Having ordered the full house double cheeseburger, I handed over my credit card to pay, only to find a few seconds later my card was rejected – I knew I had the funds and had successfully used the card a short while earlier without issue. The food was cooked and the burger outlet was card only. Embarrassed, I tried an alternative card, it was also rejected. I am now holding up the queue, is the problem my card, bank or something on the food outlets side? The manager checks the service status portal on the bank's website and it says everything is up. He then tries the next person in the queues card and it also gets rejected.

The card terminal has stopped working!.. it’s a big deal for him. He is now at risk of losing the day of trade, having to potentially discard fresh food and spend time on the phone to his bank, costing trading time in the peak trading window. 

This burger outlet makes great Burgers but as an independent trader, he is not an expert in troubleshooting network connectivity, protocols or APIs, so he goes to rule number one in technology, turn it off and turn it on, cross your fingers and toes...wait a few minutes and try again. Success, rule number one has resolved the issue. He is a very relieved man, as am I with my burger getting colder by the minute.

This got me thinking; How can you effectively pinpoint where this problem is occurring? 

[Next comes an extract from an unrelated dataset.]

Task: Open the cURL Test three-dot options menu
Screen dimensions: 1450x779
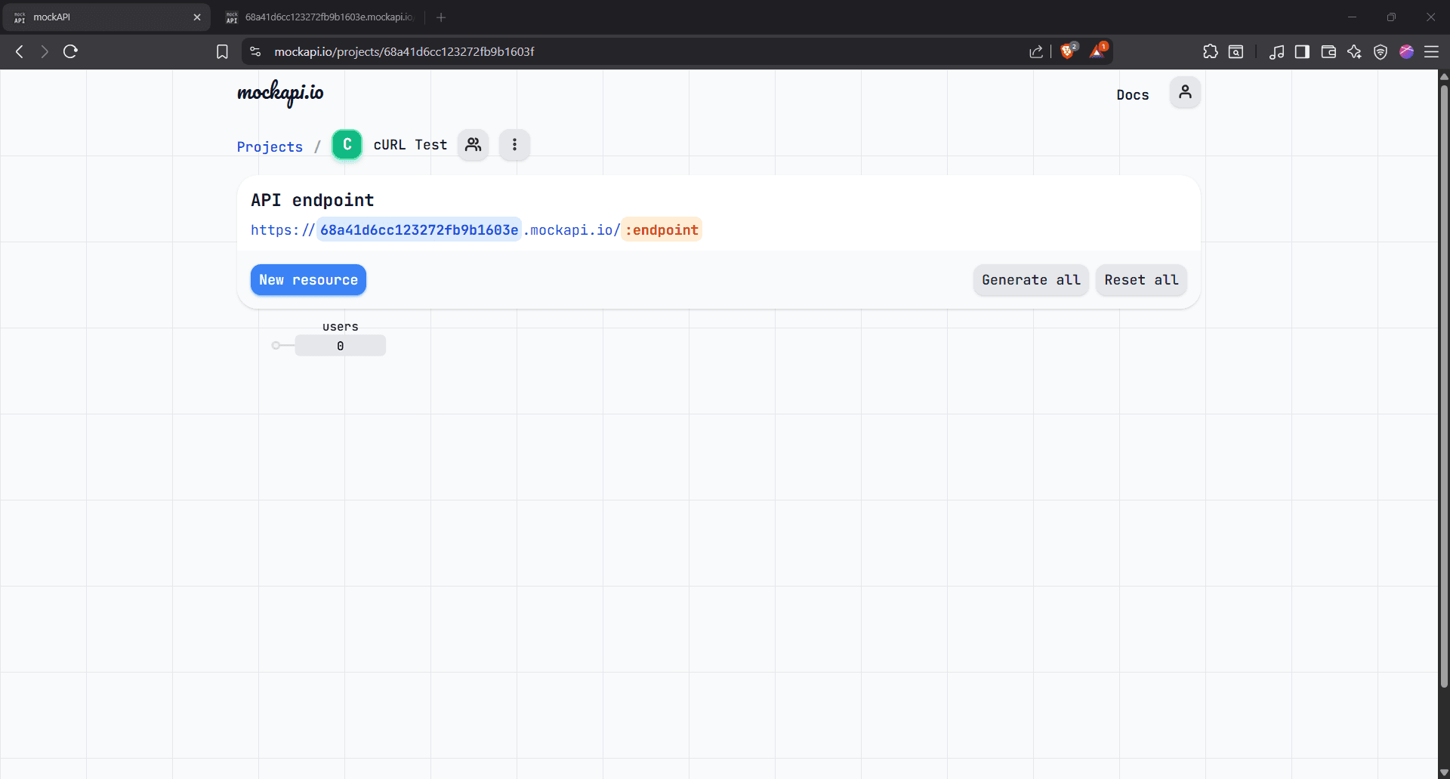Action: tap(514, 145)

A card transaction isn’t straight forward, there are multiple steps for a transaction to be approved or rejected, this spreads across the merchant’s bank, the card network, and the card issuer. Each of which will have its own APIs (Application Programming Interface – an interface with an application or service) and connecting each step you will also traverse network connections which could be fixed line, or becoming more common with the card terminals, a mobile 3G, 4G or 5G connection integrated into the terminal or piggybacking a phone via Bluetooth.

As one participant in the authorization chain, it is very hard, if not impossible, to be able to ensure that all elements of the authorization chain are up and speaking to their neighbours successfully – there are literally tens of thousands of possible permutations in the connections between the Card Networks and Card Issuers – think how many banks and stand-alone credit card providers there are, and the interfaces between are rarely open to the public internet? However, an outage or a problem should become evident to the Card Network fairly quickly, due to a spike in rejected and timed out connections, or a drop in the percentage of authorised transactions.

However, if you are a Merchant, it is easy to check that the connection between your location(s) and your bank is up and stable, the interface to send transactions to them is available and responding, and at the same time, you can also check the Card Networks service availability. Additionally, the Bank can validate the connection to both the Card Networks and Merchants.

There are several tools available in the market which allow you to test the network connectivity, service availability, either via a Web Portal or API connection, on a continuous basis, so you can be immediately notified when there is a problem and wherein the service chain it is occurring.

This proactive approach will usually provide you with the information to resolve the problem if it’s an issue on your side, or at worst case provides you with the information you can give the Bank if you’re a merchant, or if you’re the Bank the Card Network or Merchant to allow them to rectify the problem in a timely fashion.

One of the solutions which is available is Hawkeye from Keysight. Hawkeye proactively tests & monitors network and application availability and performance, when performance drops below a threshold or it goes offline you are notified of the change along with details of exactly what has changed, allowing you to establish where the fault is and troubleshoot more efficiently.

There are three tests available in the library of 90 test types that could immediately provide you with insight into the performance of a card transaction authentication flow, they are:

  • Rest API Test, to check the availability of an API from a test agent
  • Path Discovery, to monitor the path(s) between a test agent and network resource or service, QoS Changes and Packet Loss
  • HTTP(S) Server Test, to monitor Web Service Availability, Load time and associated performance statistics

Figure: Path Discovery output showing the path to keysight.com from a test agent.

Tests are initiated by Agents, which can either be hardware or software – available for most desktop, server & mobile Operating Systems and can test performance between agents or an agent and a network or application either inside or outside your network on a regularly scheduled biases or ad-hoc. Agents can also be deployed in the Public Cloud.